## ZEILEN
· · · · ·

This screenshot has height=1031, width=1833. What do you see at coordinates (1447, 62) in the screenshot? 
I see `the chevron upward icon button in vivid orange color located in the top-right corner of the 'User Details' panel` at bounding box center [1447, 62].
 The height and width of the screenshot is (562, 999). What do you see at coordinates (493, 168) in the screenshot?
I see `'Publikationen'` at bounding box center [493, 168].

· · · · ·

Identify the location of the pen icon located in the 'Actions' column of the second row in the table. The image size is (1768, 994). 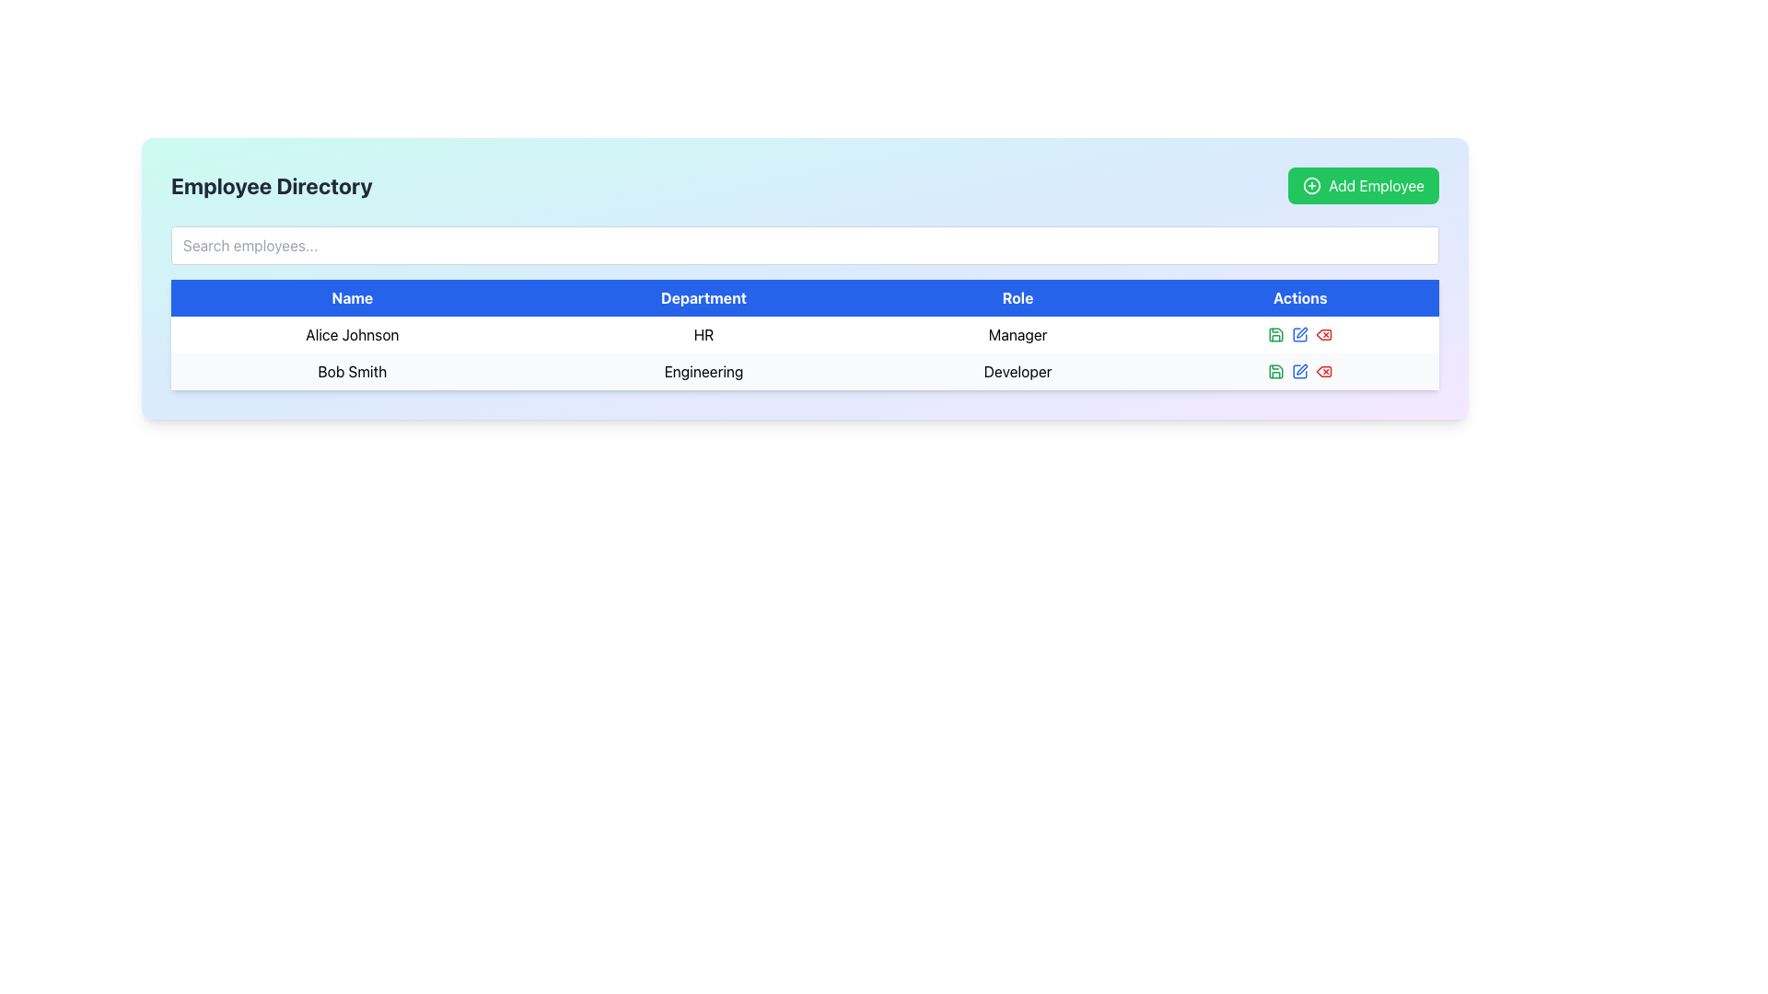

· · · · ·

## AUFGABE
Schreibe das Material von der Zeile mit „This screenshot has“ bis einschließlich der Zeile mit „center [493, 168].“ als Markdown-Tabelle mit den Spalten „Nr.“ und „Zeile“ um. Jede Zeile erhält dabei ihre laufende Nummer, Leerzeilen fallen weg.

## ERGEBNIS
| Nr. | Zeile |
|---|---|
| 1 | This screenshot has height=1031, width=1833. What do you see at coordinates (1447, 62) in the screenshot?  |
| 2 | I see `the chevron upward icon button in vivid orange color located in the top-right corner of the 'User Details' panel` at bounding box center [1447, 62]. |
| 3 |  The height and width of the screenshot is (562, 999). What do you see at coordinates (493, 168) in the screenshot? |
| 4 | I see `'Publikationen'` at bounding box center [493, 168]. |